WHAT THE EXERCISE ASKS:
The listing below must be repeated word for word, without its pictures.

DATA UNDER STUDY:

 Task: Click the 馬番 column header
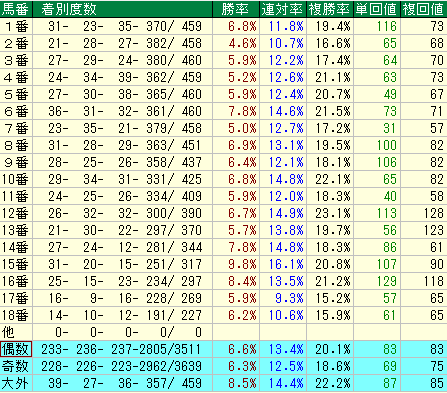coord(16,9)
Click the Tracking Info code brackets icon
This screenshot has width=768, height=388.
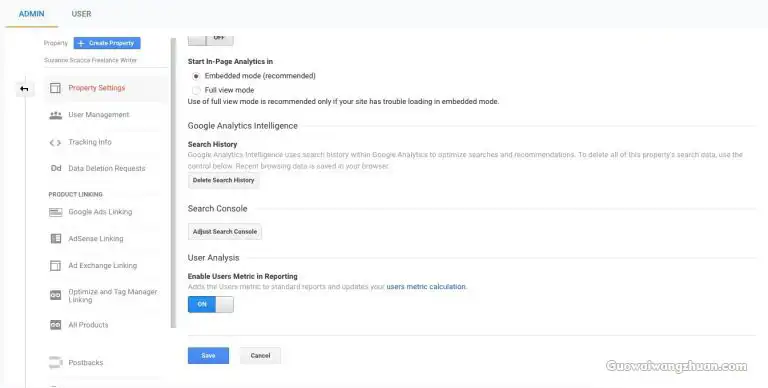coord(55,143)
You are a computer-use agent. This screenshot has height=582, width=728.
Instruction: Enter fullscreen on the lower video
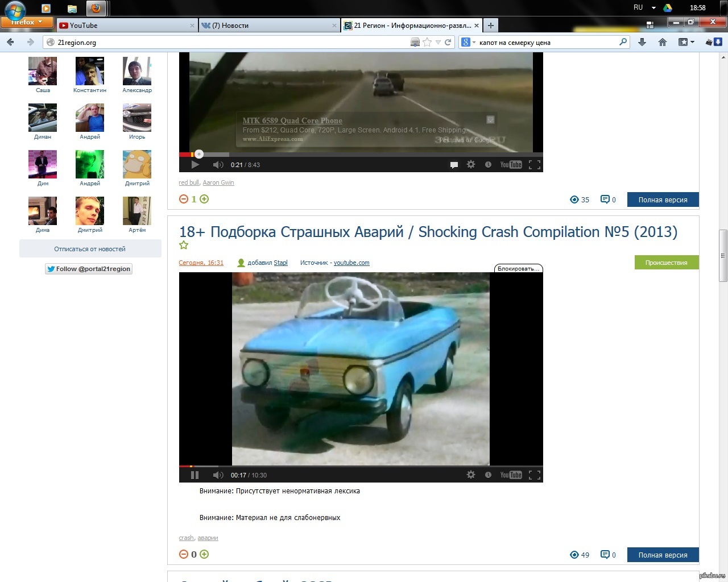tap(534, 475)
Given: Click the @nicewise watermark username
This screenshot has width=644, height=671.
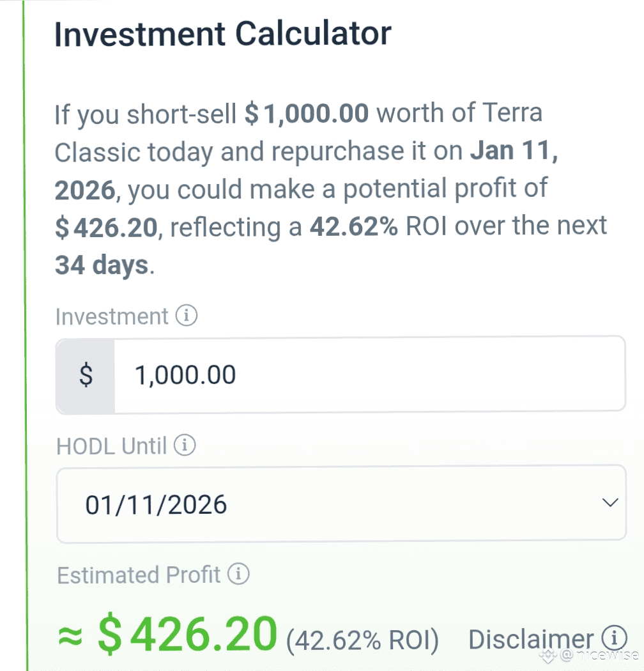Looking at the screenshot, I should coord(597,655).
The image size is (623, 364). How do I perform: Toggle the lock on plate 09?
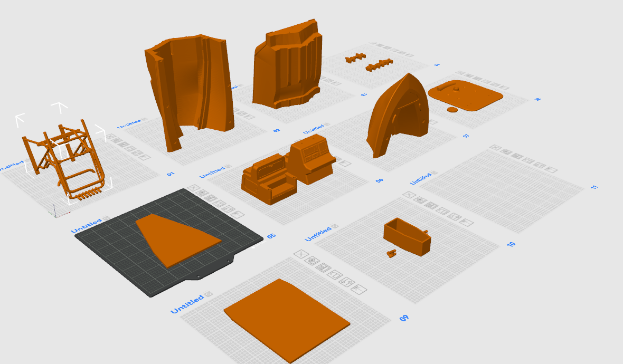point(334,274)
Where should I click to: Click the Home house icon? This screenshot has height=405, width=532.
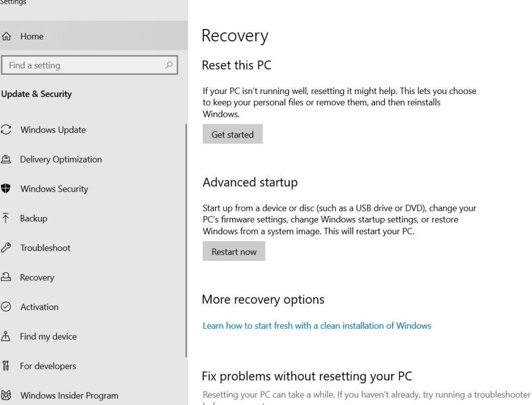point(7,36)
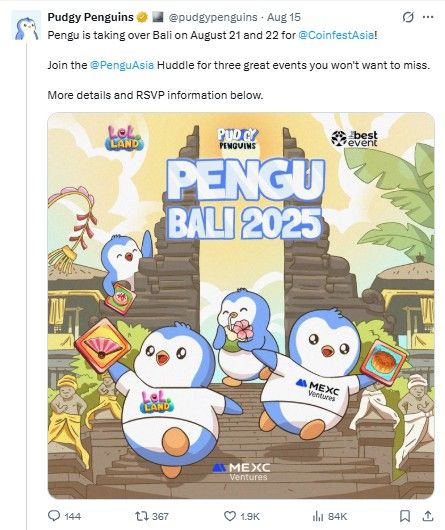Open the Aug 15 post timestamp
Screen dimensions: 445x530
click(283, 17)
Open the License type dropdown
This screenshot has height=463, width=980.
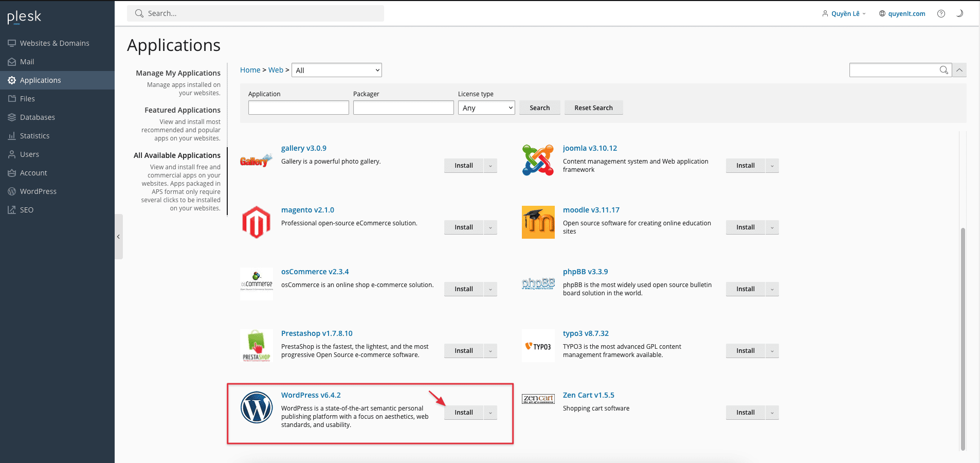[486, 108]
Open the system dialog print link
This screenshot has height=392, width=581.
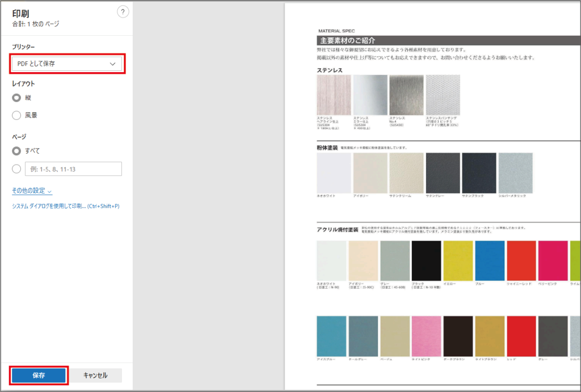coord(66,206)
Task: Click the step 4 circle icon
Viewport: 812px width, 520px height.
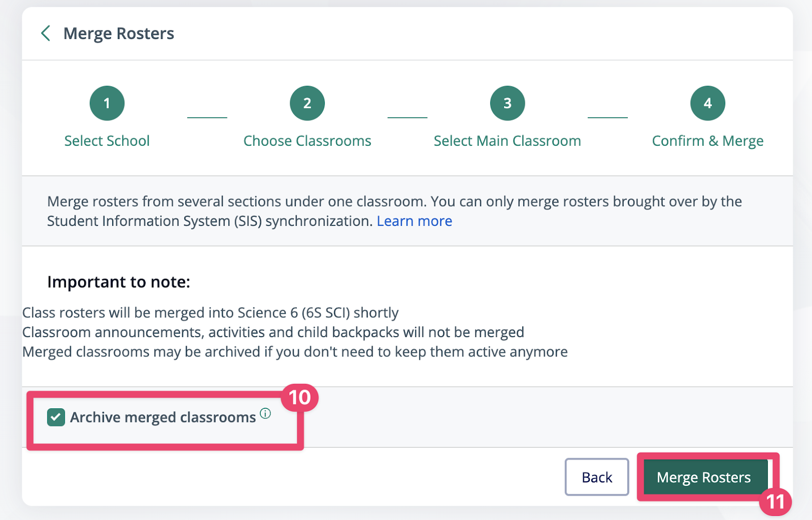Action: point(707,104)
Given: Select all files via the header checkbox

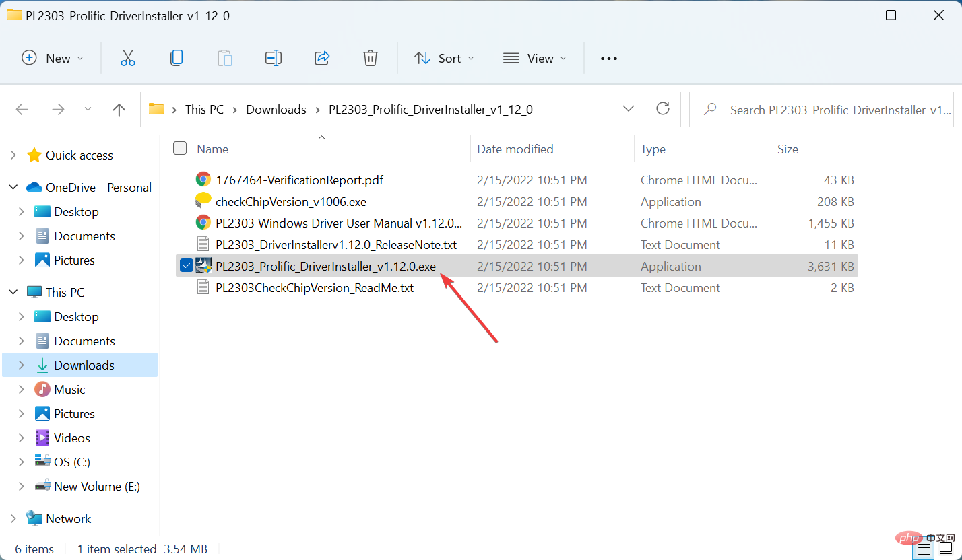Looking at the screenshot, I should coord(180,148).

YOUR SOLUTION:
 Task: Click the 馬番 column header
coord(16,9)
Click the Tracking Info code brackets icon
This screenshot has width=768, height=388.
coord(55,143)
You are a computer-use agent. This screenshot has height=582, width=728.
Instruction: Enter fullscreen on the lower video
tap(534, 475)
Given: Click the @nicewise watermark username
This screenshot has width=644, height=671.
Looking at the screenshot, I should coord(597,655).
The image size is (623, 364). How do I perform: Toggle the lock on plate 09?
point(334,274)
Where should I click to: Click the Home house icon? This screenshot has height=405, width=532.
point(7,36)
Open the Aug 15 post timestamp
Screen dimensions: 445x530
click(283, 17)
Open the License type dropdown
This screenshot has height=463, width=980.
[486, 108]
Open the system dialog print link
This screenshot has height=392, width=581.
coord(66,206)
Task: Click the step 4 circle icon
Viewport: 812px width, 520px height.
Action: point(707,104)
Given: Select all files via the header checkbox

Looking at the screenshot, I should coord(180,148).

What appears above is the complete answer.